Wednesday, June 30, 2010

Ten at SolarWorld Celebrate 30 Years of Solar-Pioneer Leadership

CAMARILLO, Calif.--(BUSINESS WIRE)--A contingent of SolarWorld employees here is celebrating at least 30 years of building the world’s best-performing solar modules at a factory that has continuously blazed a trail for the U.S. photovoltaic manufacturing industry.   

Raju Yenamandra went to work at the plant in June 1980, for instance, after earning a master’s degree in engineering with a concentration on solar at Florida Institute of Technology in the late 1970s, just as industry-scale manufacturing began to gain traction.
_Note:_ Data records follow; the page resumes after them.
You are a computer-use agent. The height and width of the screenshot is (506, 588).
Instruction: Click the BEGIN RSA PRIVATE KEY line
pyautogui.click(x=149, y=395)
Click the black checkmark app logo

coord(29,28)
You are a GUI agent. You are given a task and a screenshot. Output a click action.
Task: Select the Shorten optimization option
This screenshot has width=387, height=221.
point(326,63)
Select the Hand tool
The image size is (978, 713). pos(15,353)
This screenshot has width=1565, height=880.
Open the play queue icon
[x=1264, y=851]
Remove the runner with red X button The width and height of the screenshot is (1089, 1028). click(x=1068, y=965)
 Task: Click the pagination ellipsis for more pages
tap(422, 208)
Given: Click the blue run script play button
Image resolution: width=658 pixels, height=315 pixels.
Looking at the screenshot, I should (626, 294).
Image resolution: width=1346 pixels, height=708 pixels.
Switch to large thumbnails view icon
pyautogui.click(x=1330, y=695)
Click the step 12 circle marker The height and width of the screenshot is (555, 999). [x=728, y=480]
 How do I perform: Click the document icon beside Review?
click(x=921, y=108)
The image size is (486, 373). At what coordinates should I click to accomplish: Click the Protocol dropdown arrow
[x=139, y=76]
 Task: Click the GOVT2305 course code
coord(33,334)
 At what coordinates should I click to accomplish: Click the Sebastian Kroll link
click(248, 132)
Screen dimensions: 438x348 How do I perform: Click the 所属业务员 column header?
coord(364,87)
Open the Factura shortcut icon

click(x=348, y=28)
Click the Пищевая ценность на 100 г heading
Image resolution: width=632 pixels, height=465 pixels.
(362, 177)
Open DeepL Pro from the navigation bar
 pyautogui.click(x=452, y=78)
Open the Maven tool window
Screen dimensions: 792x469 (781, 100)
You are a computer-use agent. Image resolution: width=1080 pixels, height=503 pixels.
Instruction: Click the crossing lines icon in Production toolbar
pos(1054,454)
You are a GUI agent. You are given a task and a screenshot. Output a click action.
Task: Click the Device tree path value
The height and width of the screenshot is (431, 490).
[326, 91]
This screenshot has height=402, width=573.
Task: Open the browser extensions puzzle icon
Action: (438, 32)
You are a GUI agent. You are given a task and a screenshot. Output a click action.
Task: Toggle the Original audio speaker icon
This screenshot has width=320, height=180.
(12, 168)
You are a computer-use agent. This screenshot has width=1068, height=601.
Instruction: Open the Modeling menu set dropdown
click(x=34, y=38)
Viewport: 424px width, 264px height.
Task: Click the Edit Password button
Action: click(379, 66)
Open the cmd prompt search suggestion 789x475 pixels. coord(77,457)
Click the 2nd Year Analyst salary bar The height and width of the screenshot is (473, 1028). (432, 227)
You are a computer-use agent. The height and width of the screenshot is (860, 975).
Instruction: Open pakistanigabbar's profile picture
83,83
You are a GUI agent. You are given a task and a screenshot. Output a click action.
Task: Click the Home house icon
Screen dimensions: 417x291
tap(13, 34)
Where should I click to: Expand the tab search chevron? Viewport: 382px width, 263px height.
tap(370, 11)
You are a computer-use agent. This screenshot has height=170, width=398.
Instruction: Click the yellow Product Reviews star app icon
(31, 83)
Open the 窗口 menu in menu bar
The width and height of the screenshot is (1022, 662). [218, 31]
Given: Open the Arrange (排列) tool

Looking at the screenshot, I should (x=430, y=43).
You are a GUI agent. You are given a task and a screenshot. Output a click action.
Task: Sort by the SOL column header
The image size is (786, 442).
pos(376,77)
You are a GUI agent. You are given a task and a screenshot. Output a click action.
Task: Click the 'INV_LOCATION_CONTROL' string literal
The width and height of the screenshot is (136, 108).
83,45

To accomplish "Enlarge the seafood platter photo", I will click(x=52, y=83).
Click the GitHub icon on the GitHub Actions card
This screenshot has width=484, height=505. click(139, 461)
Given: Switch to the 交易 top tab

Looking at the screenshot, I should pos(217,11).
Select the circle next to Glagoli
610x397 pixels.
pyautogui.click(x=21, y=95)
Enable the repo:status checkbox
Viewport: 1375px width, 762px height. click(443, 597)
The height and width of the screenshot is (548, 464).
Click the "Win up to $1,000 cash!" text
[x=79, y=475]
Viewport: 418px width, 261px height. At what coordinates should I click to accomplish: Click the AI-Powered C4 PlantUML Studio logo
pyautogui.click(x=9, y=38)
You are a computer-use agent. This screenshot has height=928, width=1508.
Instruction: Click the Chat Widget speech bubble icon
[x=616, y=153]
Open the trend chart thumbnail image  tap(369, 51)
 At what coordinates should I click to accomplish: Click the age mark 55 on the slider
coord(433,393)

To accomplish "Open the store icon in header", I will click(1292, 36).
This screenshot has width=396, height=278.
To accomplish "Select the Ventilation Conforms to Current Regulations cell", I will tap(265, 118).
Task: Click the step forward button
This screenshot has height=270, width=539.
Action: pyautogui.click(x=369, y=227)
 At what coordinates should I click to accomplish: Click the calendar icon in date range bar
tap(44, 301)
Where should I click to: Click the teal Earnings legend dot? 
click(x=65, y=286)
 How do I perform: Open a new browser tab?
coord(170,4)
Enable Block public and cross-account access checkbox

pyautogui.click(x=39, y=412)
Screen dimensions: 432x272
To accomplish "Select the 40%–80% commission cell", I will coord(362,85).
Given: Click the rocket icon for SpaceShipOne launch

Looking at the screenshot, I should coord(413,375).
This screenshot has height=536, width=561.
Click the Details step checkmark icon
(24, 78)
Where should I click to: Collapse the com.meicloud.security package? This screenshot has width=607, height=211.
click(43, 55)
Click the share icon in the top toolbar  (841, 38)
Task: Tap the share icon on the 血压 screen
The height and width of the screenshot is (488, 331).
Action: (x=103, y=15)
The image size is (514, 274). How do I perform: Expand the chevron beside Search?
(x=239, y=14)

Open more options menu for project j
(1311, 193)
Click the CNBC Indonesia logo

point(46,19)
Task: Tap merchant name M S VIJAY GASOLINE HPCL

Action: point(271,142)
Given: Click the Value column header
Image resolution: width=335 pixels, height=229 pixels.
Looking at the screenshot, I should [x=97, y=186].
He is among the 10 most veteran employees, two of whom started in 1979. Their specializations, centered on Camarillo’s module assembly operations, includes lamination, quality control, logistics, document control and facilities.

Now vice president of U.S. sales, Mr. Yenamandra recently was quoted on Greenbuildingadvisor.com. Writer Martin Holladay reported dismantling a module produced at the plant and installed on his roof in 1980, then testing the module’s performance. Concluding the module still generates electricity at original specifications, he wrote in the article, “It certainly looks as if it’s ready to perform for another decade.”

The most enduring U.S. solar production facility, the Camarillo plant was first to produce 1 megawatt of solar technology in a year, secure UL certification for a panel and offer a 25-year performance warranty. This year, it was first to offer a linear warranty. As the company aggressively expands this year, the sales and marketing unit based in Camarillo is doubling in size to deploy much higher volumes.

Mr. Yenamandra is directing implementation of the redoubled sales strategy. “SolarWorld’s dogged and bold advance in technological leadership and economies of scale in production on U.S. soil has continued to realize decades of vision, research and pioneering by my many colleagues since the 1970s,” Mr. Yenamandra said. “The achievement is both professionally and personally awesome to behold.”

The Camarillo site grew out of a startup launched in 1975. It sold to ARCO Solar, ARCO to Siemens Solar, and Siemens to Shell Solar. SolarWorld purchased Shell’s solar factories in 2006 and opened an even bigger plant in Hillsboro, Ore., in 2008. Many key U.S. company personnel, however, remain the same.